Senate debates
Tuesday, 19 October 2021
Adjournment
Beef Industry
7:47 pm
Matthew Canavan (Queensland, Liberal National Party) Share this | Link to this | Hansard source
I rise tonight to pay tribute to two Australian pioneers in Blair and Josie Angus. Blair and Josie Angus are graziers who run a family business in North Queensland. They graze right across North Queensland and sell to 14 different countries with their Signature Beef brand. I was fortunate enough to visit one of their properties a few weeks ago, Sondella station, where they are building the first meatworks to be built in Queensland for 20 years. It was an extremely exciting day to join 50 or so other proud North Queenslanders, many of them graziers themselves, to inspect the new meatworks at this once-in-a-generation opening. The meatworks looked fantastic—they always do when there are no cattle in them. It's a few weeks away from being opened, but it is going to be a world-class facility.
Blair and Josie Angus were already leaders in the beef industry. Blair Angus had headed up Beef Australia, which runs the world's best Beef Week expo in Rockhampton. He did that for two terms. He and his wife, Josie, have been innovative in the beef sector and developing new products under their own brand, Signature Beef. Blair and Josie Angus will now go down in history as heroes of the Australian grazing industry, alongside those storied names of John Macarthur, Sidney Kidman and dare I say the Brockman family over there in the west, Mr President—congratulations on your elevation too! And now there are Blair and Josie Angus from North Queensland.
This facility is a once-in-a-generation investment. It is a $37 million project, and I am proud to have played a small role, as part of this Liberal-National government that has prioritised the development of our nation. This government established the Northern Australia Infrastructure Facility, which is there to help bring on new investments, especially in northern Australia, as this project is. A few years ago, Blair and Josie Angus approached the NAIF and approached me, as the then responsible minister, with this idea, this project. It did take a few years. There were a few hiccups and hurdles along the way, a bit of pushing and prodding, I recognise, but I do recognise the hard work of the men and women of the Northern Australia Infrastructure Facility to help bring this online with a $24 million loan. As Blair and Josie said the other week, this couldn't have happened without the NAIF. Blair and Josie Angus have been supported by another Australian bank, which I appreciate as well, but the NAIF did provide this cornerstone investment to help bring it on.

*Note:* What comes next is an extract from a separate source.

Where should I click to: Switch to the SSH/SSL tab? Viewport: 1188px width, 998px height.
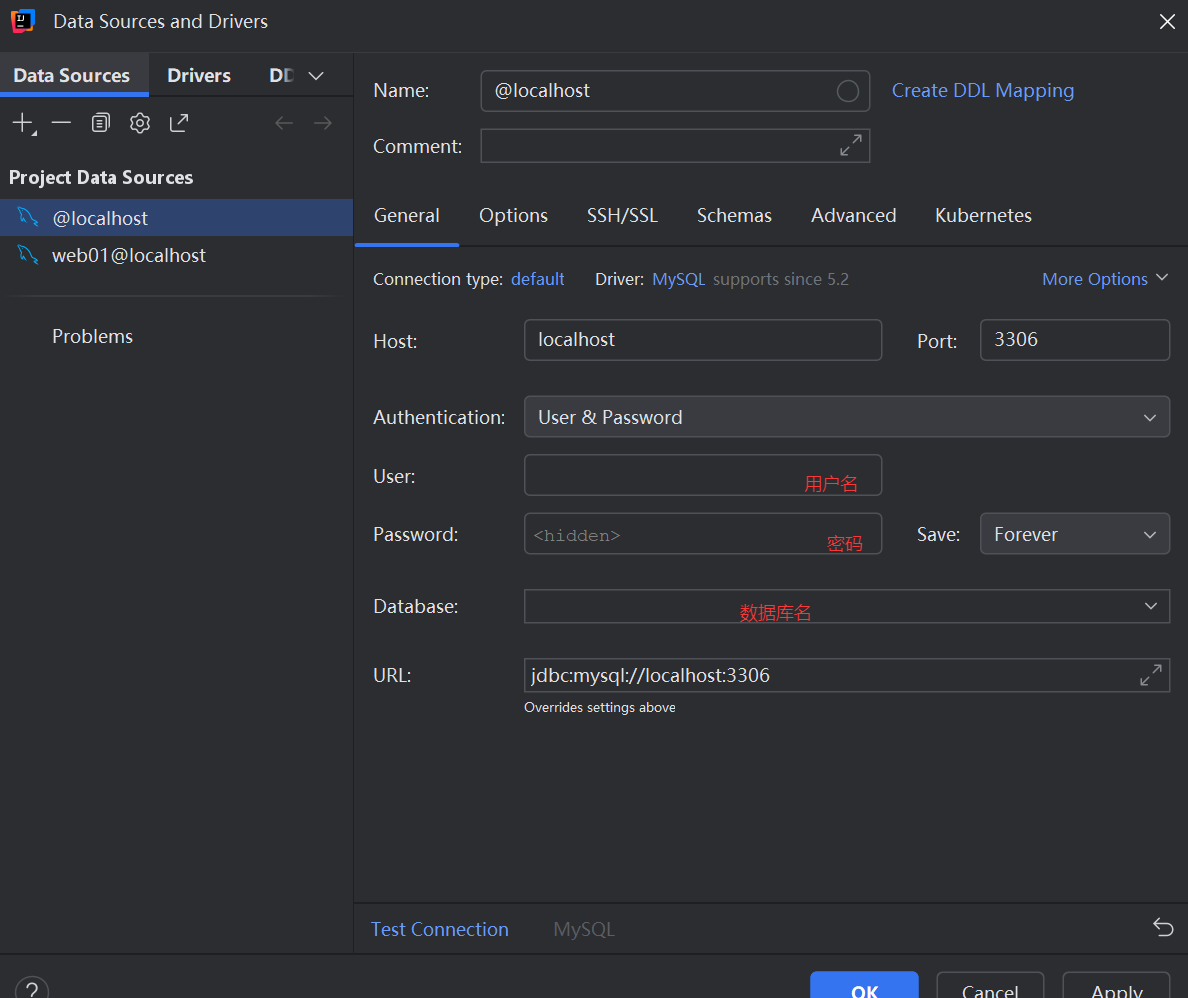622,216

There have been 200 jobs created in construction. As I said, the facility is almost complete. Once it's operational, 70 to 80 people will have jobs in this facility just north of Moranbah in North Queensland. It's fantastic news for our region. The jobs are welcome. The extra economic activity beyond just agriculture and mining is especially welcome. This is a manufacturing facility, bringing a value-added industry to the region. Most importantly of all, the opportunities that this facility will provide for graziers, for family farmers, right across North Queensland are really welcome.
We are blessed in North Queensland to have a number of meatworks. I say this without any disrespect to the large multinational companies that run those networks—they play a role in our market; they offer a good opportunity for many graziers—but it is important, I think, that there is an opportunity for those graziers that want to market their own products and have a supply chain solution from farm to plate to have that opportunity to run their own business and stand behind their own product. They don't get that opportunity through the large multinational owned meatworks. If they send a beast to those meatworks, what comes out the other end is not a product that they own, not a product that they can sell. It goes off, of course, to JBS or Teys as their product.
Blair and Josie Angus have been doing this themselves, but they've had to send their cattle all the way from North Queensland to Casino to make these so-called service kills.
There's nothing wrong with Casino, Senator Davey, but it is a long way from North Queensland, and that's a fair cost for anybody wanting to do that. Now there will be a facility here in North Queensland that will offer processing not just for the Angus family but for other families across North Queensland to develop their own brands and sell the great Australian beef we enjoy right around the world. This is a pioneering project that will open up North Queensland. I pay tribute to the Angus family and everyone else involved in bringing on this wonderful project for North Queensland.